Colin Forbes’ heavenly Eden Valley Rieslings combine the austerity of dust and ancient sandstones with a creamy fullness that is hard to beat.
Forbes & Forbes Eden Valley Riesling 2007
$35; 11.5% alcohol; screw cap; 96+++ points
Aw baby, look at those numbers! Small alcohols. Six years in bottle. $35. Those alone make it seem a steal. But add the words Eden Valley and it kicks it up to another level. Put Forbes on there, too, and we’re rockin. Previous to this, the last Forbes Riesling I reviewed was the mind-numbing 2002, which, at seven years of age, screwed 96++ points out of me. Screwed is not the best term there, really: the points just seemed to ring up like I’d hit the jackpot on that pokie every poor bugger dreams of but never meets. Colin Forbes knows better than anybody how to capture the old stony air of the rocks on the Barossa Tops: his Rieslings seem somehow to combine the austerity of dust and the ancient sandstones and schists with a hearty, creamy fullness which blows all but the most expensive Chardonnays clear off the bench. Like this is Yattarna territory. It’s a ravishing luxury of a wine. Of the 2002, I wrote: “In the mouth, it’s much more elegant and fine than that huge bouquet would insinuate, with beautiful unsalted butter touches – beurre blanc with soft poached diced white onion sort of thing; plenty of lemon juice on the King George Whiting fillet that’s wrapped around that frothy prawn mousseline – and then those dry old upland soils come back to haunt the aftertaste. Fantastic maturing wine. Fair dink swoon city.” Ditto here. If anything, this one’s even more creamy and limy. It has all the exotic tropicals of its predecessor, but seems more composed and smug, like a triple-X-rated lime marmalade. It’s heavenly, transporting wine. Beam me up, Scottie.

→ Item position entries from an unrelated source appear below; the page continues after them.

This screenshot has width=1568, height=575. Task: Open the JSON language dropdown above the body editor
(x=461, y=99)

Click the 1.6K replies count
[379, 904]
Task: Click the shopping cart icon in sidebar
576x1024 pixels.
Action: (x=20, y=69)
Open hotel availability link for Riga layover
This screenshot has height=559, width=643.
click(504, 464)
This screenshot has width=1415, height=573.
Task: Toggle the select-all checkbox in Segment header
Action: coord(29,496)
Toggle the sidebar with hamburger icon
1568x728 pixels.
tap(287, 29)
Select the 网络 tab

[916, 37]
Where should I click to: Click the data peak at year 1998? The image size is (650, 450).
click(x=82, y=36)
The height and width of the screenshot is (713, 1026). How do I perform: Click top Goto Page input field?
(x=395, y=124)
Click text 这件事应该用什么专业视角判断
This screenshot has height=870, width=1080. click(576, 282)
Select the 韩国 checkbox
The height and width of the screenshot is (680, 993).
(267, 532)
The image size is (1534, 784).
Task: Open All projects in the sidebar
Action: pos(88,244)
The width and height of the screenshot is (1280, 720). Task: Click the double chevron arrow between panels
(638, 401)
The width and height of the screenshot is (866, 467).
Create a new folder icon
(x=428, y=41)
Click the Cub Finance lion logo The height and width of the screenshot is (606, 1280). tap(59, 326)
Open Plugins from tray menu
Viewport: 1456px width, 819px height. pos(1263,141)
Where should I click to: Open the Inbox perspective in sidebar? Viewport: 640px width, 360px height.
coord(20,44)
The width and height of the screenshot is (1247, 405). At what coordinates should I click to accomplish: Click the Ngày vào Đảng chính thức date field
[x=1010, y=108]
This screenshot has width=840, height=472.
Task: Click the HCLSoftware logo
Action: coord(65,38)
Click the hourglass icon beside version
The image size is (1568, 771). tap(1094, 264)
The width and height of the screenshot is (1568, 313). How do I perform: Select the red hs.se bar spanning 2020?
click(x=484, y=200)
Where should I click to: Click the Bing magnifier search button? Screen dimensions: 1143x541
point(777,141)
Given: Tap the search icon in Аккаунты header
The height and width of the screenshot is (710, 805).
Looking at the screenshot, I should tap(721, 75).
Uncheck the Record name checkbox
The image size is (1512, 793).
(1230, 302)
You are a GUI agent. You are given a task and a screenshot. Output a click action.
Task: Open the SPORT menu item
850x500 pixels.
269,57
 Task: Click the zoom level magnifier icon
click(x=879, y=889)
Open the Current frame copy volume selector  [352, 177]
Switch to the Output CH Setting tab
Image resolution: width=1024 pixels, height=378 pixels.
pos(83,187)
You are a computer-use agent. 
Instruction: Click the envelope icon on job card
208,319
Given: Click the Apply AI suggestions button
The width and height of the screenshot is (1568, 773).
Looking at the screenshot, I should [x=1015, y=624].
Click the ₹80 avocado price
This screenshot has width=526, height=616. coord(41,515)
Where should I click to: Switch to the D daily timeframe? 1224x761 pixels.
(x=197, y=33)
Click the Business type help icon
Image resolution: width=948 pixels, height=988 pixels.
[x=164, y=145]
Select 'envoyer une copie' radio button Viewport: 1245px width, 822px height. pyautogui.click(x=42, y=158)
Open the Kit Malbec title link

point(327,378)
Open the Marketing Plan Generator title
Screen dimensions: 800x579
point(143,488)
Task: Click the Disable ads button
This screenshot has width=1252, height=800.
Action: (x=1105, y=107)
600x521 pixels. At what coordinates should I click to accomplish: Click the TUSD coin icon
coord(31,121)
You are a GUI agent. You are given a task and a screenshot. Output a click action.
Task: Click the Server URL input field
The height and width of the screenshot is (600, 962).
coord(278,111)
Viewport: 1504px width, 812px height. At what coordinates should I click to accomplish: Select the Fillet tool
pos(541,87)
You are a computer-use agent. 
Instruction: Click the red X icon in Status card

Forbes & Forbes Eden Valley Riesling 2012
$25; 11.3% alcohol; screw cap; 95+++ points
As if that wasn’t enough, here’s another one from the schisty Woodman Vineyard that Forbes sourced his fruit from during his old days at Craneford Wines. It’s not as generous as the 2007, but it’s heading in that direction. All those citrus blossoms and cosmetic tones, all the tropical jackfruit sweets and lantana greens are presented in a perfectly smooth, caressing manner. I know I tend to anthropomorphise great drinks too readily, and it’s hardly fashionable to get gender-specific about ethanol, but this is the more feminine wine, and it seems as far removed from your actual alcohol as a wine could get. It’s like a mother resting her lips on her new baby’s forehead. Rarely do we see a wine as gentle, delicate and composed, nor one which will perform such wondrous miracles in the cellar. Go buy. And be quick: both wines are in limited volumes. That gold bling, by the way, is from the Barossa and Canberra wine shows: two of the toughest Riesling classes in the country if you’re interested in being the best.